■ **What is required**
What is needed is an exact retyping of the records below, from the first line through the line that contains "Ports (41, 80)".
(Exercise inputs)
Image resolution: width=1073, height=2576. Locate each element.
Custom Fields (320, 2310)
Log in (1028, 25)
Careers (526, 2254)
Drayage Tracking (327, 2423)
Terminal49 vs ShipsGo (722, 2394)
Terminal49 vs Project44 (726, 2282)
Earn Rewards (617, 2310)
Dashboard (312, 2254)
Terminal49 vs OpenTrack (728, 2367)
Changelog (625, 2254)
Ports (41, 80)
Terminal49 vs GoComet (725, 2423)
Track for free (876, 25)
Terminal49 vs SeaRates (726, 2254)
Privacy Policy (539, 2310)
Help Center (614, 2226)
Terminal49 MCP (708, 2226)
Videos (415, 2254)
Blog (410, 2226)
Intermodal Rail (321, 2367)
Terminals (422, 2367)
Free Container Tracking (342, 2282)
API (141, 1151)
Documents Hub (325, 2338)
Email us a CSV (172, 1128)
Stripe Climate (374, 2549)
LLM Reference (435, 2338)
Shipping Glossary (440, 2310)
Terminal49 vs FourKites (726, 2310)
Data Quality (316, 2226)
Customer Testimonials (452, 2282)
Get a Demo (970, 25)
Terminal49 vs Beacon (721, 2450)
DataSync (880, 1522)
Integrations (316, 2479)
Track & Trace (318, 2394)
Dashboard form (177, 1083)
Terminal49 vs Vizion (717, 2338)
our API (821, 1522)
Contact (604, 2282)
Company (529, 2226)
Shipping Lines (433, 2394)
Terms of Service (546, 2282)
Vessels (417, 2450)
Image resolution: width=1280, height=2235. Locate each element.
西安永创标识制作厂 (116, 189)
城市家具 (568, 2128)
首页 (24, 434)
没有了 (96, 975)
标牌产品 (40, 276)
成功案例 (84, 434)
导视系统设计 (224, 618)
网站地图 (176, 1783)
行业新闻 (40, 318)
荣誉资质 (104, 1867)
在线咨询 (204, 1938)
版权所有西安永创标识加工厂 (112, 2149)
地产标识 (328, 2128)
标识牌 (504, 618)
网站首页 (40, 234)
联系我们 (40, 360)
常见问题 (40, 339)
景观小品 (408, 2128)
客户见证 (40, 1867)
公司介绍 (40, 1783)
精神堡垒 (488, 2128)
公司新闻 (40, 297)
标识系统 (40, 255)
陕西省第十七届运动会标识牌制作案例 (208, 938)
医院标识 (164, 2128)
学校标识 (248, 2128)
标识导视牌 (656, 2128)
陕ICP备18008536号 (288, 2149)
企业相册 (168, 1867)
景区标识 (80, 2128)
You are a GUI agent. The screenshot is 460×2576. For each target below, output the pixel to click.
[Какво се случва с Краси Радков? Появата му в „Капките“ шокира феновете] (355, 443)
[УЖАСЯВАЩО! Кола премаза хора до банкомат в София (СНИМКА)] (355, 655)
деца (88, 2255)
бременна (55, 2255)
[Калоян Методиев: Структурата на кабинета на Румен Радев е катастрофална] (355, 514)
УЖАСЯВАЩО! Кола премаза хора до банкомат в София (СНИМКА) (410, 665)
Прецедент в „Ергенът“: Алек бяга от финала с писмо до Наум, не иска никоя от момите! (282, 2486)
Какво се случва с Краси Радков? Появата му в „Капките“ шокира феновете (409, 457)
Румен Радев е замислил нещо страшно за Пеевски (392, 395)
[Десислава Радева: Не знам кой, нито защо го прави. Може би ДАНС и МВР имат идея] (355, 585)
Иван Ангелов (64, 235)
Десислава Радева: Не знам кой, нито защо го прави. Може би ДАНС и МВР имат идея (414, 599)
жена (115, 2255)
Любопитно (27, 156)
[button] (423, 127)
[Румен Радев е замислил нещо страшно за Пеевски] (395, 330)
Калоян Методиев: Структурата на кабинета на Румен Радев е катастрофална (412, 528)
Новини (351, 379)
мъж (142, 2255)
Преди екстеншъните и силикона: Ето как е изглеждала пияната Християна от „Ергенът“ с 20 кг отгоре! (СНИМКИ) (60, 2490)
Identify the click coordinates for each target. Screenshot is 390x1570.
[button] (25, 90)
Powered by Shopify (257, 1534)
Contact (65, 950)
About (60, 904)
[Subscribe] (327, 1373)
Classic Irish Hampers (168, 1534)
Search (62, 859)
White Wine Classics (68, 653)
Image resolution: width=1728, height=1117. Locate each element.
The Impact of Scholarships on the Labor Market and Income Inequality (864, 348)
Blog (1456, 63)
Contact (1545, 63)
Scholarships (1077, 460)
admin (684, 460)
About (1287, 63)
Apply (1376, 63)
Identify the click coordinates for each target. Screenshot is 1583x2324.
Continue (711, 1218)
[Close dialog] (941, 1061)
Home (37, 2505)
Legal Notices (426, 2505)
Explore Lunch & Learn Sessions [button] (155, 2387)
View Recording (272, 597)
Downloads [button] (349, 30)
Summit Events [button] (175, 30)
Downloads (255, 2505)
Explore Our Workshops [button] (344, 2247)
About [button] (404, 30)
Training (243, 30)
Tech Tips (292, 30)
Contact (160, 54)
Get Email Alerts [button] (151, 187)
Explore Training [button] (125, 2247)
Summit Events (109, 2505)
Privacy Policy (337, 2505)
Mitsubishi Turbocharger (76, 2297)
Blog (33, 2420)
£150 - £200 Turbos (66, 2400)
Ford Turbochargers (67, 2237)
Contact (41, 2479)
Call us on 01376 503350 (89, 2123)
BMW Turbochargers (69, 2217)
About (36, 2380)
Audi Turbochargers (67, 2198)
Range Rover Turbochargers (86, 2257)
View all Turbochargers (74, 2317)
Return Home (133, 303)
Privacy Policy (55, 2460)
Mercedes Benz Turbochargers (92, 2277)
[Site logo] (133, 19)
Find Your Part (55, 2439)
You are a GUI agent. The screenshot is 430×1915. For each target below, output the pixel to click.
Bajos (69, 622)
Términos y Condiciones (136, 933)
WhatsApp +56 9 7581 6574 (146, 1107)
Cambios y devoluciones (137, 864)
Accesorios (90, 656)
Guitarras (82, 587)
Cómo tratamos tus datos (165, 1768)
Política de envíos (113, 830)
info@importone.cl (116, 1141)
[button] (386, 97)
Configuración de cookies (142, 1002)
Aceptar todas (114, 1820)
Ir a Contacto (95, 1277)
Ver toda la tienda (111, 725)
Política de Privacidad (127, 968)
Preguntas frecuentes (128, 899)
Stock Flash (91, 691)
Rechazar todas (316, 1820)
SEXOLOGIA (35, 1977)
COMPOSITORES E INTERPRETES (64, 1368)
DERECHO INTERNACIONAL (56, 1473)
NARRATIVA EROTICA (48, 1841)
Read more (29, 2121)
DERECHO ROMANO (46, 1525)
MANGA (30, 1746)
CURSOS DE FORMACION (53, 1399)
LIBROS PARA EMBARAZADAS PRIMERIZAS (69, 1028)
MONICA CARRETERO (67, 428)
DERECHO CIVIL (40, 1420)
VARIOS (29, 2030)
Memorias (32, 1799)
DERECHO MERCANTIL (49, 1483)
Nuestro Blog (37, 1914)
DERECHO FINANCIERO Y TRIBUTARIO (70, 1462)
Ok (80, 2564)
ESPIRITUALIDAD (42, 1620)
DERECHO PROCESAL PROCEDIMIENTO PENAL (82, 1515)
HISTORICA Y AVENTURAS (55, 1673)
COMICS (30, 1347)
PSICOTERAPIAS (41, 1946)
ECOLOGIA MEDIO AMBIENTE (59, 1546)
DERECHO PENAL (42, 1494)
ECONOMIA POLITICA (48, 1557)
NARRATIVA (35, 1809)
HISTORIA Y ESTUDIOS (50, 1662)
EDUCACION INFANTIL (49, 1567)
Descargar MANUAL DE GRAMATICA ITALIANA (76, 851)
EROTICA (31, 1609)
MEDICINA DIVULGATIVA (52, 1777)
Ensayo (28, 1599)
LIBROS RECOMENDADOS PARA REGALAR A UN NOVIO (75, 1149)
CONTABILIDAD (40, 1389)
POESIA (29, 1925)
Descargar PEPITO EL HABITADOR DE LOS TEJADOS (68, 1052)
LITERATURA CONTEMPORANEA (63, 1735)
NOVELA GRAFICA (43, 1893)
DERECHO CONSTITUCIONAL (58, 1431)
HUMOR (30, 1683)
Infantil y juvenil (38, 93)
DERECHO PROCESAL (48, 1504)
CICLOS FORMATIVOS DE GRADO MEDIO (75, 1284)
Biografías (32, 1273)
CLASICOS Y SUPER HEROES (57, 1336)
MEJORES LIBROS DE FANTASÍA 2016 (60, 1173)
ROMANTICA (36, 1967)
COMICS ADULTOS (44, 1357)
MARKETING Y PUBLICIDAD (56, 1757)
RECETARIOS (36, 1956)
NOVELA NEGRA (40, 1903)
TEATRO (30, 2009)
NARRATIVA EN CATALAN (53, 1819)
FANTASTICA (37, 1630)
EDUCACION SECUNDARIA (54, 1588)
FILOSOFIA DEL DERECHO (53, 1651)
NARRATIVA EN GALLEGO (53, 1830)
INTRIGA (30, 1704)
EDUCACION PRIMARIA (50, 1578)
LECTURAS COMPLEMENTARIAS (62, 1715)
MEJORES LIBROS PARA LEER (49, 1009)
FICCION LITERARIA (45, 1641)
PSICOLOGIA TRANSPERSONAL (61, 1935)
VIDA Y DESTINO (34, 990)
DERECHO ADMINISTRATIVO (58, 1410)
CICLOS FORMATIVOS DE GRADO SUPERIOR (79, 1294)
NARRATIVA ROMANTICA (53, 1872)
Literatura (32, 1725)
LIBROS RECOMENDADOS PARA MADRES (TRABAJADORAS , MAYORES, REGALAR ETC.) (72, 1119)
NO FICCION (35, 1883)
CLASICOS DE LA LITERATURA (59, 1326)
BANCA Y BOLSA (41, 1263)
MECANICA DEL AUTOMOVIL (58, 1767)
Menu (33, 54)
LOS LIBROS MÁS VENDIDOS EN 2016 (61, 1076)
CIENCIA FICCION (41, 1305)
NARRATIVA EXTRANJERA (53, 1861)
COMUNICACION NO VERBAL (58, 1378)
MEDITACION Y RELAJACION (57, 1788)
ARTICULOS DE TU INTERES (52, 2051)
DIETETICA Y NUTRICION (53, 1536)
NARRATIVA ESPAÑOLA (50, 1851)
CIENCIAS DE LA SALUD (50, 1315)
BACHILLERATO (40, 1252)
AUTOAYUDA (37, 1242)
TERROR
(End Exercise inputs)
■ **Output for this task**
Image resolution: width=1073, height=2576. Locate each element.
Custom Fields (320, 2310)
Log in (1028, 25)
Careers (526, 2254)
Drayage Tracking (327, 2423)
Terminal49 vs ShipsGo (722, 2394)
Terminal49 vs Project44 (726, 2282)
Earn Rewards (617, 2310)
Dashboard (312, 2254)
Terminal49 vs OpenTrack (728, 2367)
Changelog (625, 2254)
Ports (41, 80)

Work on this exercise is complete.